◆ List of tasks:
a) In the chaos engineering passage, rewrite the portion from "By Ye Fei (GitHub" to "engineering in ChaosBlade.", changing "enthusiast" to "contributor".
b) According to the chaos engineering passage, what is injected into a system so that developers can observe its behavior and locate defects?
c) Extend the chaos engineering passage past its final sentence.

◆ Passage shown:
By Ye Fei (GitHub Account: @tiny-x), an open-source community enthusiast and ChaosBlade committer, participating in promoting the ecosystem construction of chaos engineering in ChaosBlade.
In a distributed system architecture, it is difficult to assess the impact of a single fault on the entire system. This is because there are a wide variety of service components and intricate dependencies between services, and the request procedure is long. Imperfect basic services, such as monitoring alarms and log records, may also cause difficulties in fault response and troubleshooting. Therefore, it is a great challenge to build a highly available distributed system.
Chaos Engineering (CE) was developed specifically to overcome these challenges. Through injecting faults into the system in a controllable range or environment, developers can observe the system behavior and locate the system defects. By doing so, the ability and confidence to deal with chaos in a distributed system due to unexpected conditions are developed. Thus, the stability and high availability of the system are continuously improved.

◆ Data entries:
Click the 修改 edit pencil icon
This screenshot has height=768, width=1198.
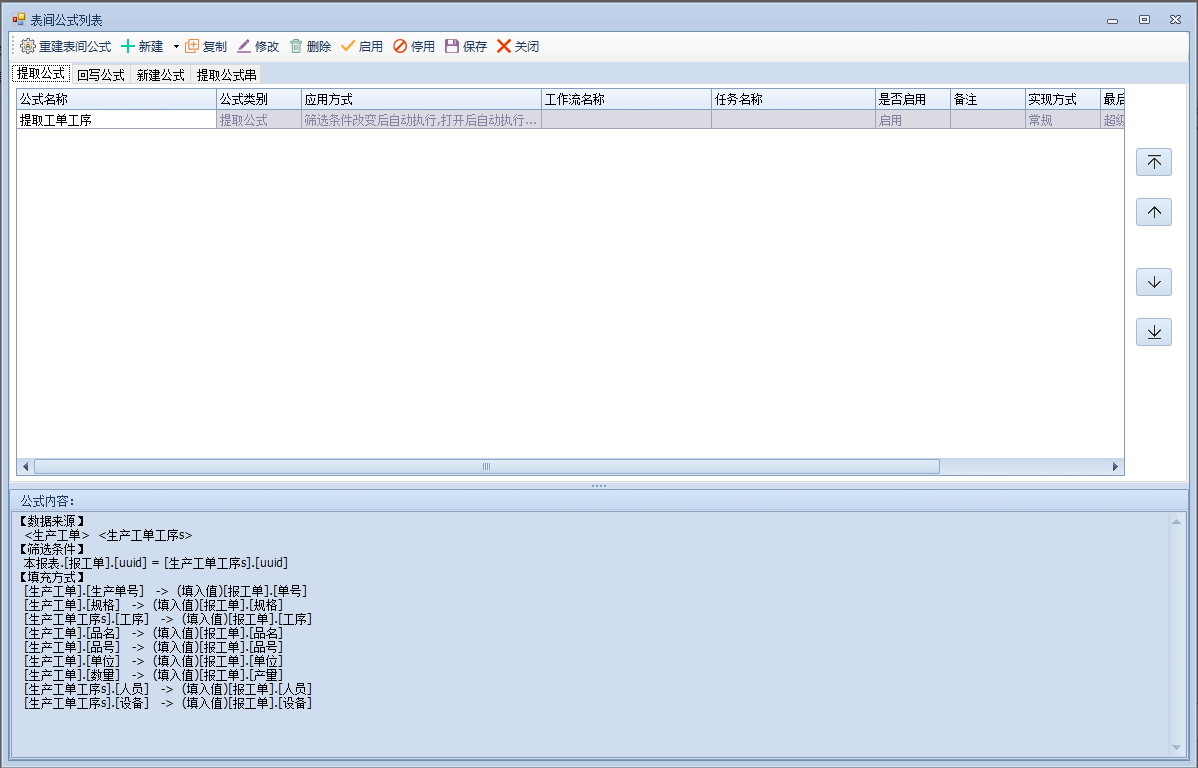click(x=244, y=46)
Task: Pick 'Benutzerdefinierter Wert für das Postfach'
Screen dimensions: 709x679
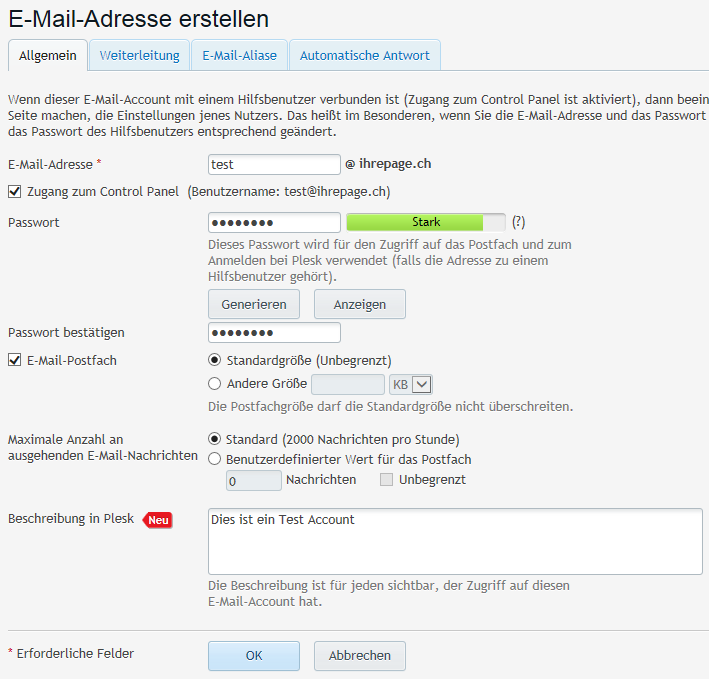Action: (x=215, y=459)
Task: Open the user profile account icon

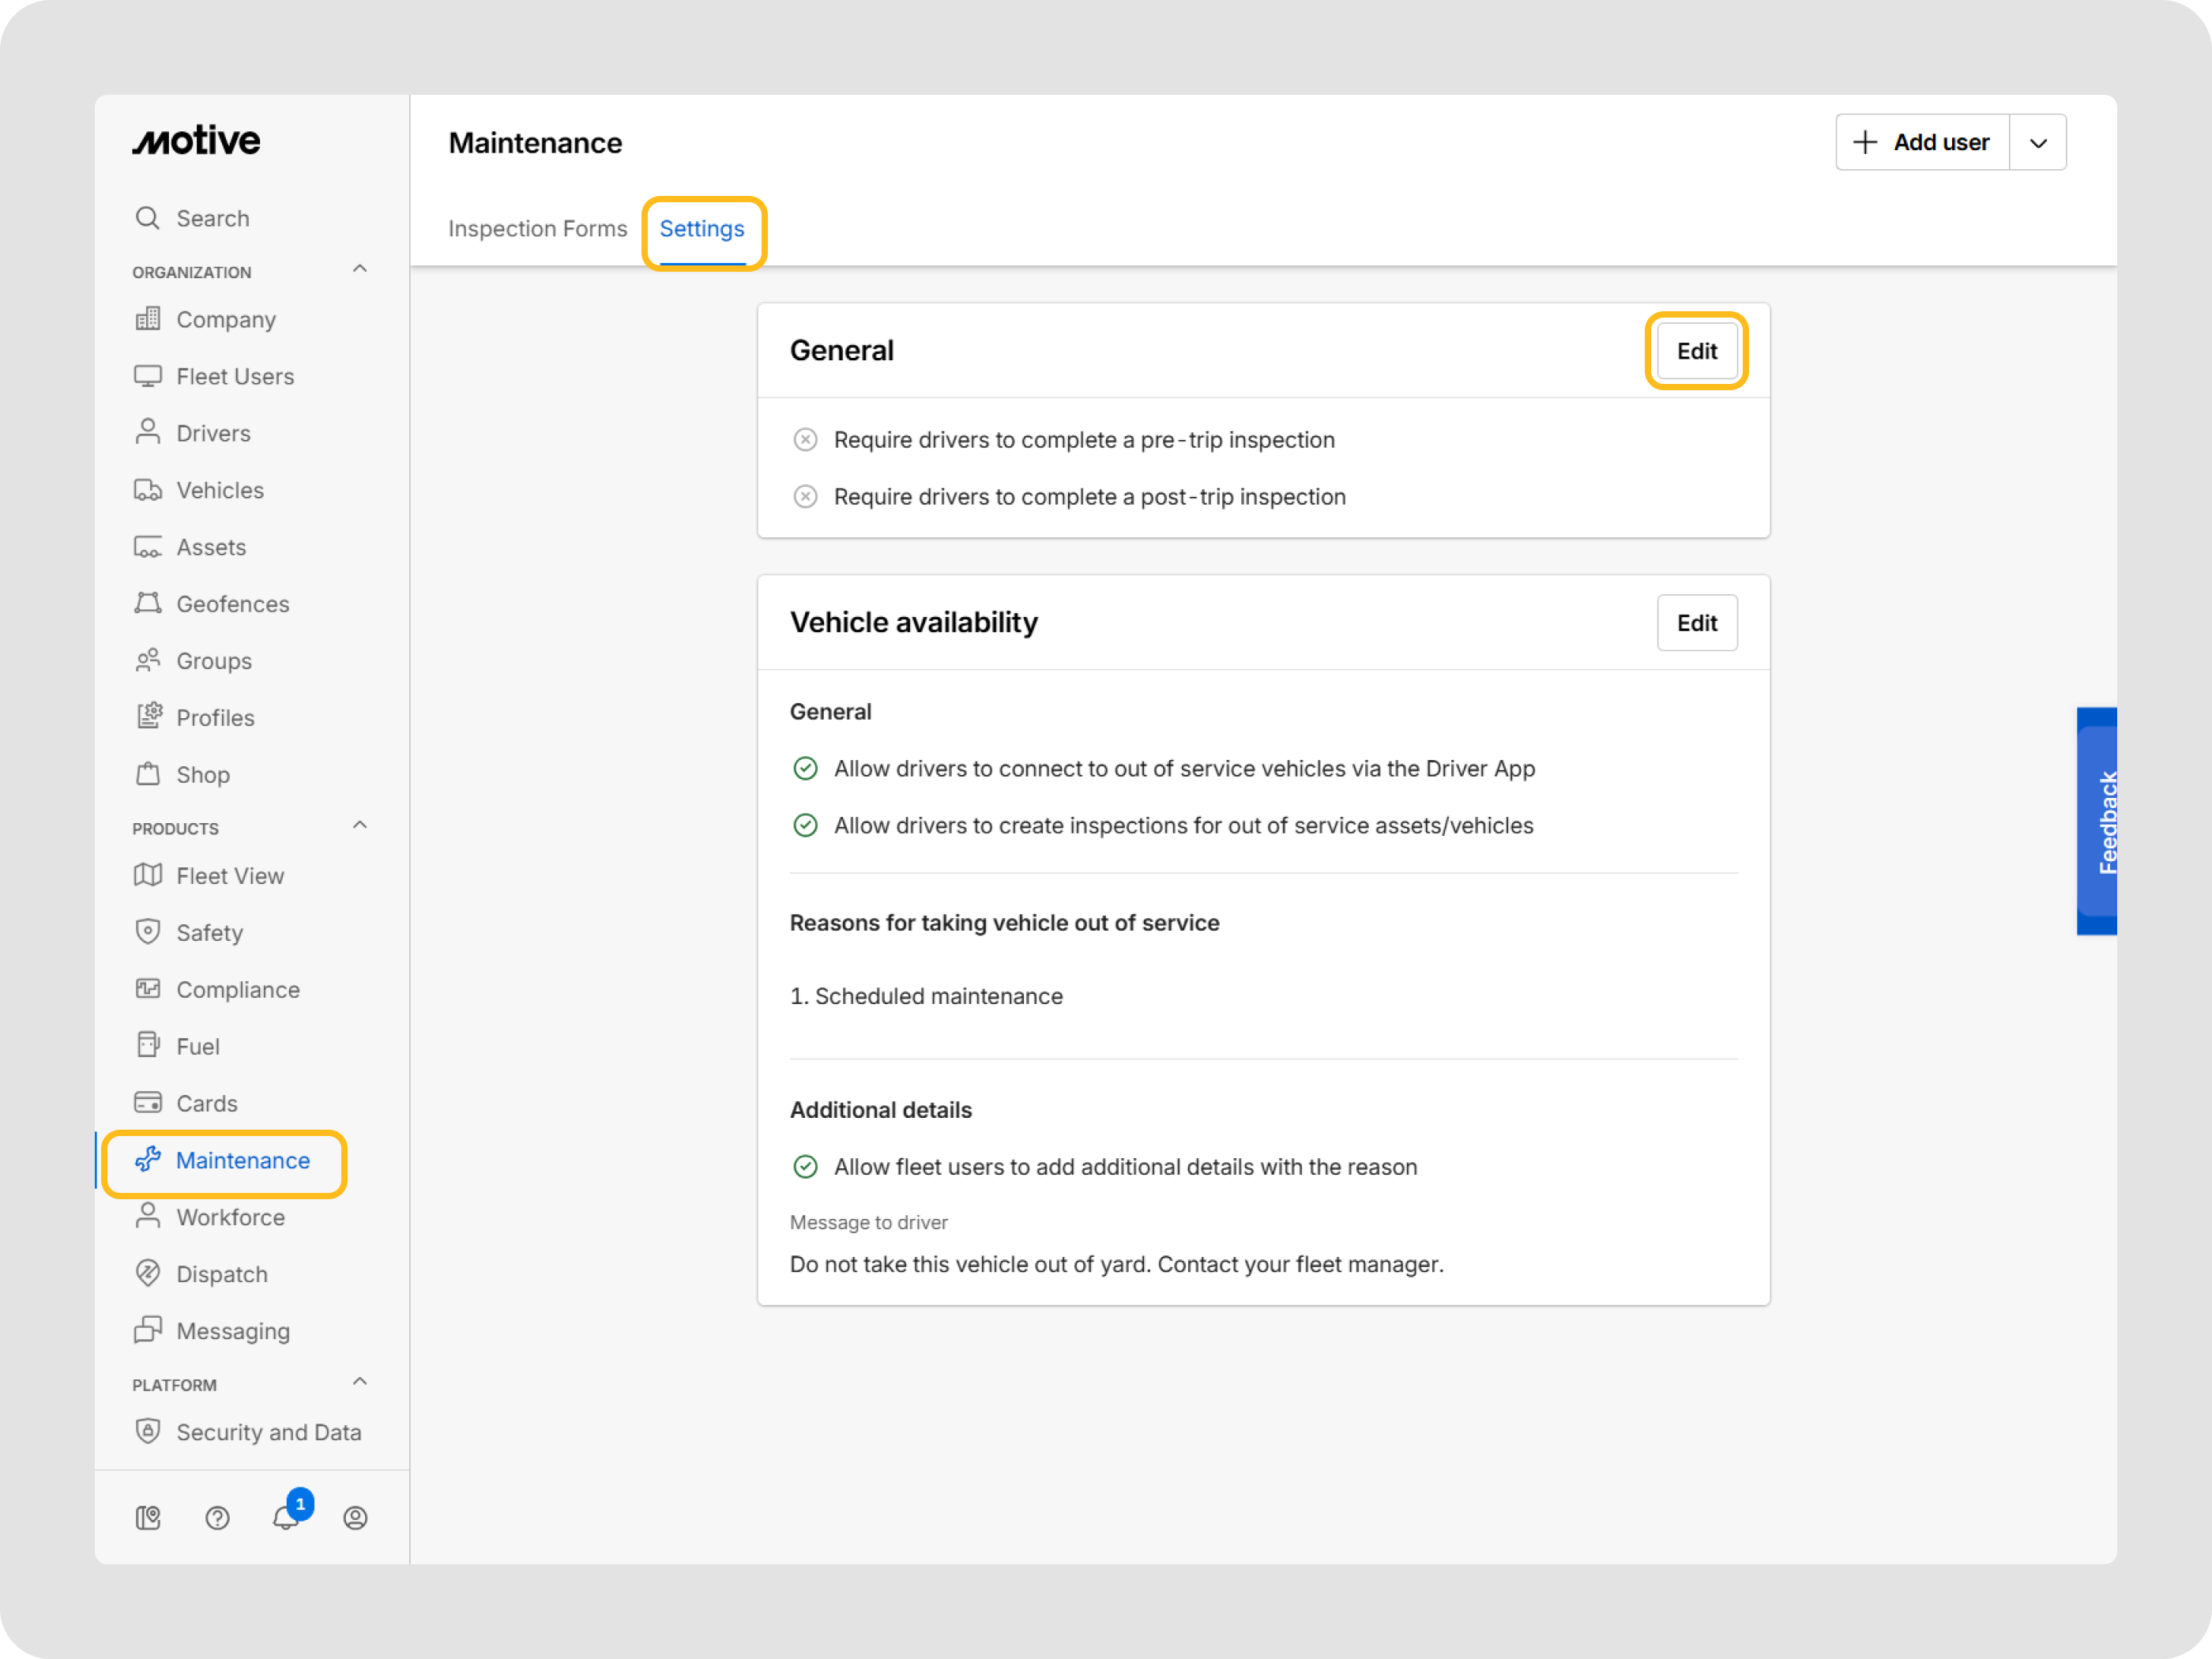Action: click(355, 1518)
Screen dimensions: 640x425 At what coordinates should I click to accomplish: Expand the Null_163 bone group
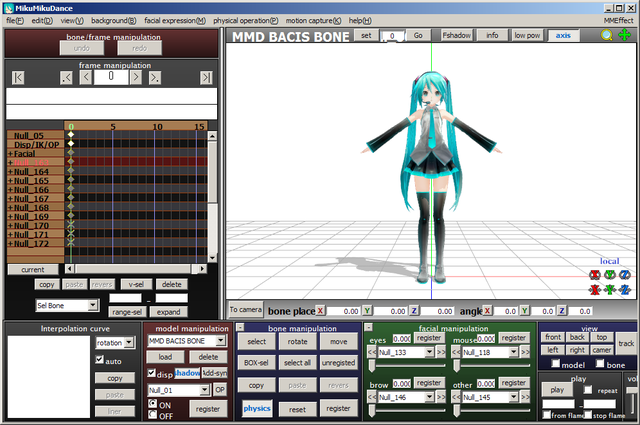point(10,162)
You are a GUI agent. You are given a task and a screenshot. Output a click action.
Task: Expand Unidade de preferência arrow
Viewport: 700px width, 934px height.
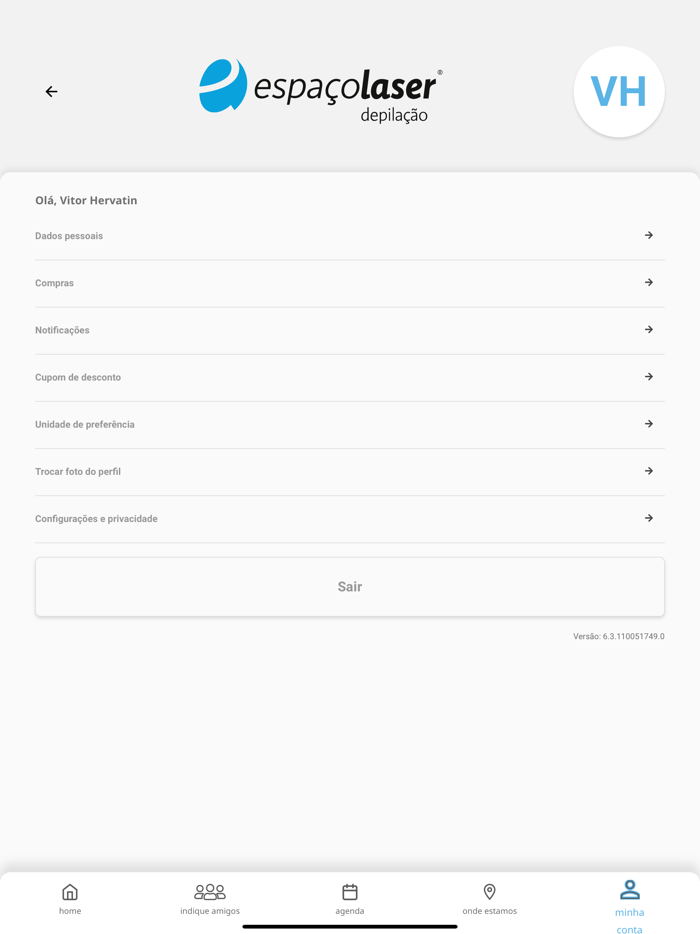649,424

◆ Outputs in order:
a)
By Ye Fei (GitHub Account: @tiny-x), an open-source community contributor and ChaosBlade committer, participating in promoting the ecosystem construction of chaos engineering in ChaosBlade.

b) Faults, injected in a controllable range or environment.

c)
The implementation process of Chaos Engineering is to formulate a chaos experiment plan, define steady metrics, make assumptions of fault-tolerant behavior in the system, execute chaos experiment, check steady metrics in system, and so on. For this reason, the entire chaos experiment process requires reliable, easy-to-use, and scenario-rich chaos experiment tools to inject faults. Complete distributed procedure tracking and system monitoring tools are also required. Tracking and monitoring tools aim to trigger the emergency response and early warning scheme, then to quickly locate the fault, and observe various system data metrics during the whole process.
In this article, we will introduce the chaos experiment tool ChaosBlade and the distributed system monitoring tool SkyWalking. We will also discuss about the high-availability microservices practices of ChaosBlade and SkyWalking through a microservices case.
ChaosBlade is a chaos engineering tool that follows the principles of chaos engineering experiments. It provides extensive fault scenarios to help distributed systems improve fault tolerance and recoverability. It can also implement the injection of underlying-layer faults, and ensure business continuity during migration to the cloud or Cloud Native system. ChaosBlade is easy-to-use, non-invasive, and highly scalable. It can continuously improve system stability and availability through fault injection within a controllable range or environment.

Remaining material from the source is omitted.